Notes on Bowl Making by the Greats
These are the important things that impressed me greatly after only a couple
of months of turning experience. I garnered these from demonstrations by three
masters.
I thought myself fortunate to have been able to see these demonstrations and
have Craft Supplies, Inc. and the Utah Association of Woodturners
to thank for this. If I lived anywhere else, would I have even had this
opportunity?
Only a neophyte in this passion that is bowl turning, I have not taken the
same notes that an experienced turner would have taken. In retrospect, I was
too fascinated by the demonstrations to take as many notes as I should have. Of
course, Raffin has a book out that details his technology as of 1985.

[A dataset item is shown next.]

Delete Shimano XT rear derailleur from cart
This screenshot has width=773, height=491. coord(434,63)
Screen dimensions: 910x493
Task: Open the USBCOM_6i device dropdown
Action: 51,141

Mike Mahoney, production turner
Demonstrated project: bowls and stacked bowl sets
Demonstrations: 31 May 2000 and 6 February 2001
- Work uphill when rough-cuttingmake shavings instead of sawdust.
- Drying: Rough out, wax end grain, bag on floor for a couple months.
Store bowls inverted!
- Use mineral oil on end grain to lubricate roughing before shearing off.
- Use McNaughton tool for coring to save wood, be more ecological, etc.
Core out successively smaller bowls rather than starting with the
smallest even though this would seem slower; it will result in more
evenly scaled bowls. Here is the sequence:
- 1. Finish biggest outside.
- 2. Core out next bowl from bigger one.
- 3. Unchuck bigger bowl.
- 4. Screw-chuck and finish next biggest outside.
- 5. Turn new bowl around and chuck for next coring.
- 6. Repeat starting at step #2 and continue until smallest bowl
is achieved. Dry rough-cut together.
- Mike leaves finished bowls in vat of mineral oil. Intends them for use.
Rex Burningham, artistic & big bowl turner
Demonstrated project: huge end-cap maple burl platter
Demonstration: 31 May 2000
- Scribe diameter with dividers (not radius).
Touch and move until line scribed meets other tine.
- On sanding: Seeing tear-out at 220 grit?
Don't go back to 150, go all the way back to 100 (or 80).
- Superglue will take sanding heat!
- Power sander must be reversible!
- In turning, speed may kill you, but faster is more fluid.
- For flat work, tip sharp scraper up at angle to the tool rest
(don't lay it flat) to shear off instead of scrape/tear.
- For this bowl type (big bowls), it is important to finish the outside
completely since scooping out will relieve the tension and the bowl
will move out of round and level.
Richard Raffin, world-wide grand master
Demonstrated project: five quick bowls in ash
Demonstration: 6 June 2000
- Use shallow gouge to shape edge and remove waste (because it's cheaper).
- Shaping and scraping were done at 1500-2000 RPM.
- Use detail grooves made in outside to chuck piece.
- He turns the scraper on its side for cutting! (See Burningham.)
- On the ribs (for outside decoration), the spindle gouge (3/8) is a
rowing action! His gouge is fingernail-shaped.
- Oil (mineral, linseed) and beeswax immediately after sanding, but only
under pressure from consumer. Sees his bowls as real, organic and
not in need of sanding nor special finishes.
Rex Burningham, artistic & big bowl turner
Demonstrated project: large maple burl platter
Demonstration: 7 May 2002
- Mounted platter, 16" to 18" in diameter, on screw chuck and held with
live center.
- Platter is done completely dried. Turn, sand and finish in this
three-part order:
- 1 Bottom.
- Ogee works best because it's harder to get wrong.
- Cut dovetail foot of large diameter and deepish because it
holds better.
- Turn middle of bottom slightly convex for strength and
to hedge against cutting through from other side.
- After sanding, recut the definition between the foot and the
side of the platter crisply.
- 2 Edge.
- Cut down into separation between edge and center of
platter to delimit the two. Working the edge will relieve
stress and greatly (and quickly) change the platter making
it unworkable if details are left to later. Turn details,
such as the form itself and any inlay immediately and
finish.
- Be concerned with form and thickness.
- Leave edge strong enough.
- Inlay:
- Cut inlay in dovetail 3/16ths
inches deep to hold brass filings. (Get brass
filings from key makers.)
- Use thin glue (CA Red) on filings that have been
filled in and heaped up. Go back over (very soon
before thin has dried) with thick glue (CA Yellow).
- After the inlay is dry, trim with gouge and then spray
hardener. Finish triming.
- 3. Middle (the cored-out part).
- Core out more or less as for a bowl.
- Don't core too thindepends on diameter.
- Use a scraper turned on its side as if a skew. Don't scrape
near outer edge because of curve touching too much of the
scraper and because the outside edge has gone out of round
by now.
- On sanding: Use sand paper as if someone was buying it for you.
- A tool technique: Use scraper as if a skew (turned up on edge).
- A tool suggestion: Vicmarc big (8") jaws for turning platters (hold
inside going out in dovetail foot using greatest diameter jaw).